親子上場は、企業グループの資本効率を高め、子会社を上場させることで資金調達の面や知名度を利用して優秀な人材を確保できるなどのメリットがあります。また、親会社から独立することで、より迅速な経営判断が可能となります。
一方で、親会社が自らの利益を優先すると子会社の利益との相反が生じ、少数株主の利益が損なわれるリスクがあります。他にも、親会社の役員が子会社の役員を兼任している場合が多く、子会社独自の決定が行いにくい側面もあり、先述した「迅速な経営判断」とは相反することもしばしば起こります。
このようにメリットとデメリットが混在している状況ですが、昨今では利益相反やガバナンスの面で問題視されており、投資者からの追求は厳しさを増しています。
親子上場で問題視されていること
東証は「親子上場の在り方への関心が高まっている一方、現状の上場会社による取組みや開示の内容を巡っては、投資者の目線とのギャップが生じているとの指摘が寄せられております」と「親子上場等に関する投資者の目線」を公表した理由を記しています。
具体的な指摘の内容は、現状のグループ経営や少数株主保護に関する取組み、開示について、「依然として大部分の事例で、親子上場の形態をとる意義について、投資者の目線を踏まえた検討が行われていない」「投資者が期待する開示内容とギャップが生じている」と記載されています。

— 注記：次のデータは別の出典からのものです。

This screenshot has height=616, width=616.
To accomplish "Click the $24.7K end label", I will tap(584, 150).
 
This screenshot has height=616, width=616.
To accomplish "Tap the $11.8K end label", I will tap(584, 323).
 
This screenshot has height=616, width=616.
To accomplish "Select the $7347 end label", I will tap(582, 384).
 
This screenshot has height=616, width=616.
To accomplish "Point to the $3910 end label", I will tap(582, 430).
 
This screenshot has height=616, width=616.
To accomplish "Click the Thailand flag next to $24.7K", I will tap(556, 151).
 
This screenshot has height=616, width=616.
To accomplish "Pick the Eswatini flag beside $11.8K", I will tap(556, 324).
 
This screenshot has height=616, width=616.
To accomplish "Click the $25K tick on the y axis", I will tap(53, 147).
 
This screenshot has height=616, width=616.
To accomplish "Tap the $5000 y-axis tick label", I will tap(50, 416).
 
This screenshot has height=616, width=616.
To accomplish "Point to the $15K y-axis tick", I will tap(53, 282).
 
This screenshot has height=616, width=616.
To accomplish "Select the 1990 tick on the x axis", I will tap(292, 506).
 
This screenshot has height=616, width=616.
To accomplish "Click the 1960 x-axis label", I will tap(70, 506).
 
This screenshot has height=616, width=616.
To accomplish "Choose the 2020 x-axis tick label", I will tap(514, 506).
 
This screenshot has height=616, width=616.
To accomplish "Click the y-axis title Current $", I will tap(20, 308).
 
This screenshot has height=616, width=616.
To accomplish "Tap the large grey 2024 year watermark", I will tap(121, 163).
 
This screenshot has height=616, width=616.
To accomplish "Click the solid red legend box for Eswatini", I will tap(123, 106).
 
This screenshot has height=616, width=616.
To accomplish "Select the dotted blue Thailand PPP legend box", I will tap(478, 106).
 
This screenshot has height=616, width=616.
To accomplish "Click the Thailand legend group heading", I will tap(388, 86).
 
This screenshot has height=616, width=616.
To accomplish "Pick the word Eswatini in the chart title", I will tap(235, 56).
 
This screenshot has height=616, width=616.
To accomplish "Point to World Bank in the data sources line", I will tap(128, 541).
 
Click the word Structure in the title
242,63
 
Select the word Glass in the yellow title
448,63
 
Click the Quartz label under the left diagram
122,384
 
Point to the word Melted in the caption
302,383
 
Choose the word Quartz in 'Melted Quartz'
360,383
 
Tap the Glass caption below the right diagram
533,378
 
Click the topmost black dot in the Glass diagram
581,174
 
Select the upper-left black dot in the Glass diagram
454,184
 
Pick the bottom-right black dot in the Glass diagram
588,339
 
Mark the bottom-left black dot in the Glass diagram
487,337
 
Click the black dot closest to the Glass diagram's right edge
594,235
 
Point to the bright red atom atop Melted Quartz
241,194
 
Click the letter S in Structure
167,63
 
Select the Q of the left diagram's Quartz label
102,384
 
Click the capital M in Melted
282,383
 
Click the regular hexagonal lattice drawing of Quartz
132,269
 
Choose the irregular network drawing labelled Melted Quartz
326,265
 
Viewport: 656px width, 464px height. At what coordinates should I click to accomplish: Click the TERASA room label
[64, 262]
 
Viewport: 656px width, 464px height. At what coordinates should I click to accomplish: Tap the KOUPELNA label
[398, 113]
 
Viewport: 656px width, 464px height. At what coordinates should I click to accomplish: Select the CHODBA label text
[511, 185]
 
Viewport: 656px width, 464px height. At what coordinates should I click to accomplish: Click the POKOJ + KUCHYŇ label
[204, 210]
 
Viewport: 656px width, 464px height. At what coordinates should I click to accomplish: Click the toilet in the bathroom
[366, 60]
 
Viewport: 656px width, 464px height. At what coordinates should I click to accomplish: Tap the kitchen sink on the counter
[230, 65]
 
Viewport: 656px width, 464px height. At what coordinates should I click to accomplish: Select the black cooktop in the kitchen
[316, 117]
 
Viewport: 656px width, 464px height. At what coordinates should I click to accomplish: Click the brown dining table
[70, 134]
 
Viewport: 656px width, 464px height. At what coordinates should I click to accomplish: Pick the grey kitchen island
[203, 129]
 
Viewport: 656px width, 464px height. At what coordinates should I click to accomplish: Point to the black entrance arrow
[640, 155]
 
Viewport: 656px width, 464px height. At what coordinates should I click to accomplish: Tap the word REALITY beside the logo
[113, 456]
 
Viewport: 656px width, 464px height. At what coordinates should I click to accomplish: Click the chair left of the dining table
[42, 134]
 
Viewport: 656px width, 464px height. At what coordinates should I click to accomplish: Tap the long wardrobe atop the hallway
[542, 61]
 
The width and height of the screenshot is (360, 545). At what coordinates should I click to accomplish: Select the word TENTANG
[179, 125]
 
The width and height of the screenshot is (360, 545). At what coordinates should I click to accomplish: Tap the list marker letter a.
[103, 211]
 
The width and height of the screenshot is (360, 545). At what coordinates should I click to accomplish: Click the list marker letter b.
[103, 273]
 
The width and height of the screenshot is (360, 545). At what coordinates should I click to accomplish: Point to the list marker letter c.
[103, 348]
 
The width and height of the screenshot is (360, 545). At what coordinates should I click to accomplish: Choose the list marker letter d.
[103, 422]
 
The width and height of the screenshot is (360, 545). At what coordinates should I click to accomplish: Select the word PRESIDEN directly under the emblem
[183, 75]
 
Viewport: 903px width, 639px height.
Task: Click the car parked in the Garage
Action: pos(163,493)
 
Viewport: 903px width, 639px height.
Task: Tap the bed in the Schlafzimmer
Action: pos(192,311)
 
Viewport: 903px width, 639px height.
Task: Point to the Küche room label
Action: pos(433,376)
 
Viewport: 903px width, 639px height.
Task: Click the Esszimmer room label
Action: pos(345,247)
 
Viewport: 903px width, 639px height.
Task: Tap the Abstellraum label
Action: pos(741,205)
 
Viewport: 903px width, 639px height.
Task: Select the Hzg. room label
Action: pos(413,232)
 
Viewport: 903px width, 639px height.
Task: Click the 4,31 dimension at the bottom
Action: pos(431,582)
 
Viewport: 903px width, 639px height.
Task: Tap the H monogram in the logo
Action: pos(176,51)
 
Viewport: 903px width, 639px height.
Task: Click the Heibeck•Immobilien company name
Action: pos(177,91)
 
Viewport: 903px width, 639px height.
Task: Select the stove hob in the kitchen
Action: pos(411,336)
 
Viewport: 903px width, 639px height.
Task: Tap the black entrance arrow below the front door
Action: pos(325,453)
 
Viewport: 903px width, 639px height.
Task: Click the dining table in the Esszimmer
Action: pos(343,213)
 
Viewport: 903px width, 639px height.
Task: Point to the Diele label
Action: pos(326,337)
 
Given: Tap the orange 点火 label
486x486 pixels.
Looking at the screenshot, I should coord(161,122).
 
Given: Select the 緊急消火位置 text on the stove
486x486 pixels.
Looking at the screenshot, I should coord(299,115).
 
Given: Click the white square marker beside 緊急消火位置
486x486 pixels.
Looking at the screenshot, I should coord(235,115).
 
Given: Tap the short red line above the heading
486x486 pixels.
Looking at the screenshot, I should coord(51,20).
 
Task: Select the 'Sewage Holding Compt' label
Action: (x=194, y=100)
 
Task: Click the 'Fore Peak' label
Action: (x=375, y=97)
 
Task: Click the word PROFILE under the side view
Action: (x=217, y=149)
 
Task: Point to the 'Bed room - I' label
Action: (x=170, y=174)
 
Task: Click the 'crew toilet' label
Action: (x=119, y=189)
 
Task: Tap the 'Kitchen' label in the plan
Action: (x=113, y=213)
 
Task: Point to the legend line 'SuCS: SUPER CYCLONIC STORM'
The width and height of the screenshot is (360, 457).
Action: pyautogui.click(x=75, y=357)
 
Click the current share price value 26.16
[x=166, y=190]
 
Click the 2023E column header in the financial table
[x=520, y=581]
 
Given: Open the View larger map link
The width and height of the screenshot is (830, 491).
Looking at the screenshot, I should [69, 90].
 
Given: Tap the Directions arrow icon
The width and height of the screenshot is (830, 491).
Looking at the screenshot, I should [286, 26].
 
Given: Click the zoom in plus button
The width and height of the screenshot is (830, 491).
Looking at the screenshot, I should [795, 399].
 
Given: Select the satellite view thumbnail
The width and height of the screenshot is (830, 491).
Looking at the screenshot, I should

その事例として、「親会社としてどのようなグループ経営の方針を有しているのか?」という質問に対して、親会社からの回答は「当社は子会社の経営の独立性を尊重している。子会社の経営については、子会社自身と対話してほしい」といった内容が記されています。
逆に子会社に対して「なぜ親会社の子会社として上場しているのか?その意義は何か?」と投資者が子会社に質問をすると「親会社の意向を踏まえたものであり、親会社に聞いていただきたい」と回答がなされる場面が見受けられるとしています。
親会社に意見や質問をすると、子会社の独立性などを盾に子会社に聞いてほしいと主張。一方、子会社に意見すると親会社の意向なので親会社へ聞いてほしいと矛先を変えられてしまうのでは堂々巡りと言わざるを得ない状態です。このようなラチが明かない状態が続けば、不満や不安を感じる投資者が現れるのは自然なことだと思います。